▸ PROVIDED TEXT:
_ _ _ _ _ _ _
2.3. Electrochemical Measurements

Electrochemical measurements were conducted with a PARSTAT4000A potentiostat using VersaStudio 2.63.3 software and a three-electrode setup. The working electrodes were the produced sputter-deposited Ni thin films on the Cu substrate. The electrodes were contacted and electrically insulated to avoid Cu contribution during the analysis. A Pt coil served as the counter electrode. We note that Pt counter electrode dissolution followed by Pt re-deposition on the working electrode was not observed using XPS. All measurements were conducted with an ALS Co., Ltd. (Tokyo Japan) Hg/HgO reference electrode for alkaline solutions and were performed in 1 M KOH at room temperature. The employed electrolyte was prepared from KOH pellets (99.99% purity; Sigma-Aldrich, Darmstadt, Germany) dissolved in deionized water. The iR drop was compensated in all cyclic voltammetry (CV) measurements up to 75% of the electrolyte resistance, which was determined via single-point impedance measurements (E = −0.8 V vs. Hg/HgO, 100,000 Hz).
_ _ _ _ _ _ _
▸ DATA ENTRIES:
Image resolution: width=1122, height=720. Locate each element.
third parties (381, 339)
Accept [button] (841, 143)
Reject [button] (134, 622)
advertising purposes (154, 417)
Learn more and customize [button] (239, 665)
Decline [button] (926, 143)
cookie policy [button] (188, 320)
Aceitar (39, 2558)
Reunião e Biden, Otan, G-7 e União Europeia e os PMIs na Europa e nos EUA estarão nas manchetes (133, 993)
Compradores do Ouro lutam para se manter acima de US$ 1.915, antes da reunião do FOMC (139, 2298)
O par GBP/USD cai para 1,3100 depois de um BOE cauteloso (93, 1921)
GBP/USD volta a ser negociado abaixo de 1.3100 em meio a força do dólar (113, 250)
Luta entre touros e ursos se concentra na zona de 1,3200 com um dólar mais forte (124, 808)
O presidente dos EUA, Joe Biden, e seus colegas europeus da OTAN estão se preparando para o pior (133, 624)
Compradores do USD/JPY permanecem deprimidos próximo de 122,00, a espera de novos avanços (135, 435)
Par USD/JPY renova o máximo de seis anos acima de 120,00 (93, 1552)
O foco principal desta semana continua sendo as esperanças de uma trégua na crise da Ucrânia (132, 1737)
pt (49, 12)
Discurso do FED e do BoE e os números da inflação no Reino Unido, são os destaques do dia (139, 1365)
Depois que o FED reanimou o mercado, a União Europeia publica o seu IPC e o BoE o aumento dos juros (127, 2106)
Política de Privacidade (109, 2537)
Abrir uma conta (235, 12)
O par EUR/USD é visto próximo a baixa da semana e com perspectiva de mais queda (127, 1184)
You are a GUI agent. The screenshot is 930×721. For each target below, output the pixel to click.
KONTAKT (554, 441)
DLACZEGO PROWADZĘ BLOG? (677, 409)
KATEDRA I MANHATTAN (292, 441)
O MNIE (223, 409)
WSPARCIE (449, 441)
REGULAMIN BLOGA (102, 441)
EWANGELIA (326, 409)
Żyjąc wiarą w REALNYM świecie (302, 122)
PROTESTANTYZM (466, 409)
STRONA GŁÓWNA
_ _ _ _ _ _ _
▸ TASK DETAILS: Copy out the electrochemical measurements section word for word, from start to finish.

▸ EXERCISE ANSWER:
2.3. Electrochemical Measurements

Electrochemical measurements were conducted with a PARSTAT4000A potentiostat using VersaStudio 2.63.3 software and a three-electrode setup. The working electrodes were the produced sputter-deposited Ni thin films on the Cu substrate. The electrodes were contacted and electrically insulated to avoid Cu contribution during the analysis. A Pt coil served as the counter electrode. We note that Pt counter electrode dissolution followed by Pt re-deposition on the working electrode was not observed using XPS. All measurements were conducted with an ALS Co., Ltd. (Tokyo Japan) Hg/HgO reference electrode for alkaline solutions and were performed in 1 M KOH at room temperature. The employed electrolyte was prepared from KOH pellets (99.99% purity; Sigma-Aldrich, Darmstadt, Germany) dissolved in deionized water. The iR drop was compensated in all cyclic voltammetry (CV) measurements up to 75% of the electrolyte resistance, which was determined via single-point impedance measurements (E = −0.8 V vs. Hg/HgO, 100,000 Hz).